藤原隆家(ふじわらのたかいえ)は、骨肉の政争の予防を第一に考え――
藤原道長(ふじわらのみちなが)は、政権の首班の資質を第一に考えていたのではないか――
ということを、きのうの『道草日記』で述べました。
道長が政権の首班の資質を第一に考えていたことは――
論をまたないでしょう。
道長は、兄・藤原道隆(ふじわらのみちたか)が酒にだらしのないところをみて、密かに苦々しく思っていたのではないでしょうか。

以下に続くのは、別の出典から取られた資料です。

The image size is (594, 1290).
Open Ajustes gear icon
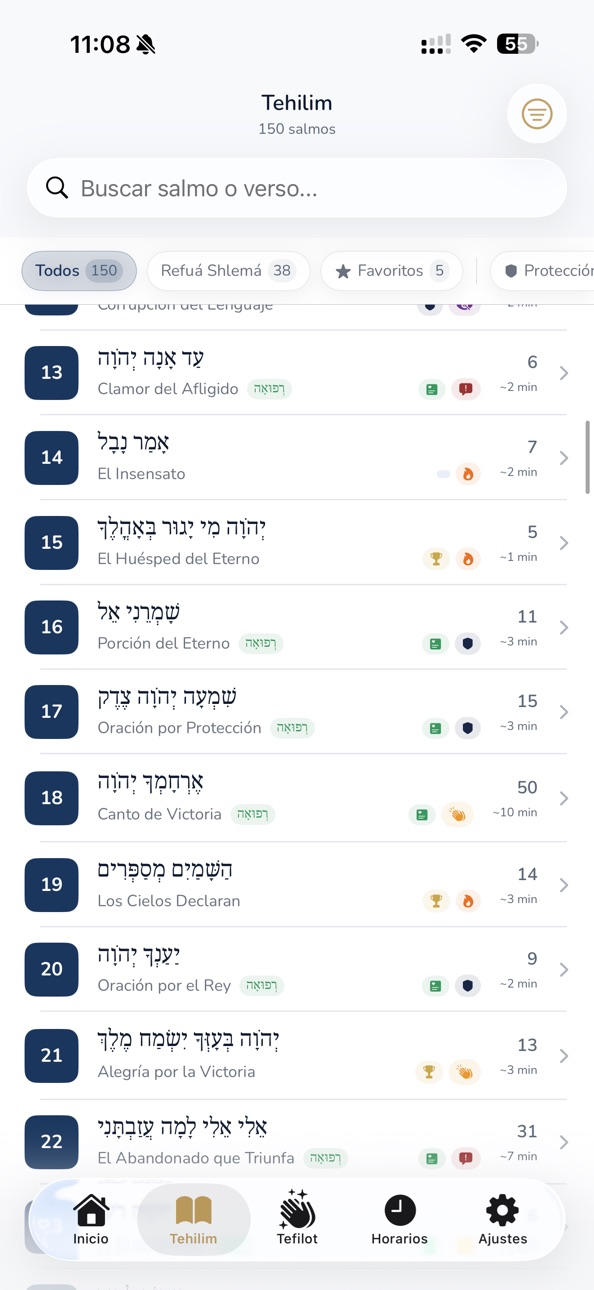pyautogui.click(x=502, y=1210)
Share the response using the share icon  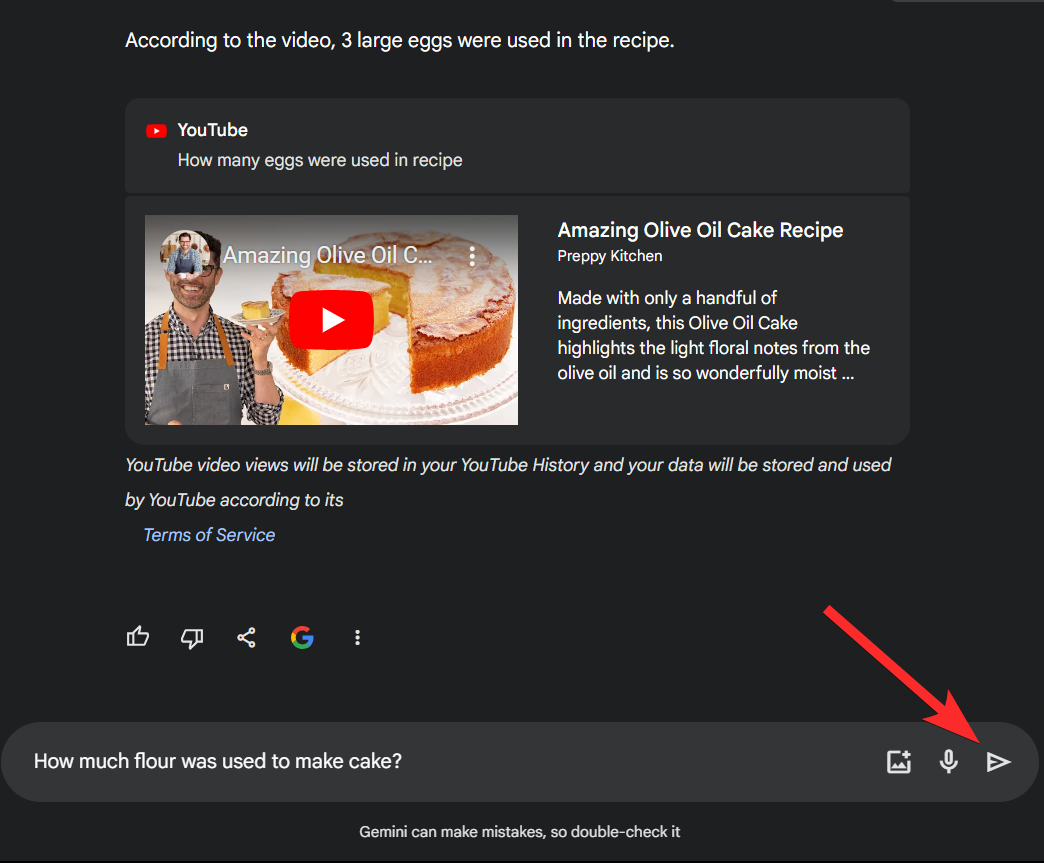click(x=246, y=637)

――たんなる廷臣の一人であれば見過ごせるが、政権の首班となれば、そうはいかない。
ということです。
その兄が亡くなりそうになって――
甥・藤原伊周(ふじわらのこれちか)が後を継ごうか、という段階にとなり、
――あの甥は、さらに輪をかけて不適任だ。
と思ったはずです。
――同じ失敗を繰り返してはならない。
では――
誰が適任か――
ひとまずは同腹の次兄・藤原道兼(ふじわらのみちかね)が、
――適任であろう。
と思ったことでしょう。
次兄・道兼は、あの花山法皇が出家をしたときに――
父・藤原兼家(ふじわらのかねいえ)に成り代わって出家を実行に移させた人物です。
――私も一緒に出家をします。
と噓をついて強引に連れ出したと伝わります。
その後――
父・兼家が亡くなる際に、自分が後継者に指名をされると思っていたところ――
長兄・道隆が指名をされたので、父・兼家を深く恨んだそうです。
父・兼家に代わって自ら汚れ役を引き受けたのに――
そのことを父・兼家が考慮に入れなかったことに我慢がならなかった――
と伝わります。
当時の天皇に対して平気で嘘をついたり、父への恨み言を隠そうともしなかったりするのは難点でしたが――
情に流されない決断や冷静で老成をした言動には一定の評価があったらしく――
そんな次兄・道兼が後を継ぐことに対し、道長は特に異論を挟まなかったようです。
――政権の首班をこなせないほどの難点ではない。
と、みたのではないでしょうか。
ところが――
その次兄・道兼は、政権の首班に就いた直後に病死をします。
関白として初めて出仕をしてから 7 日目の病死であったことから、
――七日関白
と揶揄をされたそうです。
では――
次をどうするか――
甥・伊周は、政権の首班の器ではない――
甥・隆家は、その器かもしれないが、当時、まだ数えで 17 歳――いくら何でも若すぎる――
――もはや自分しか残されていない。
政権の首班の資質を第一に考えた結果――
道長は、自ら政権を取りに行くと決めたに違いないのです。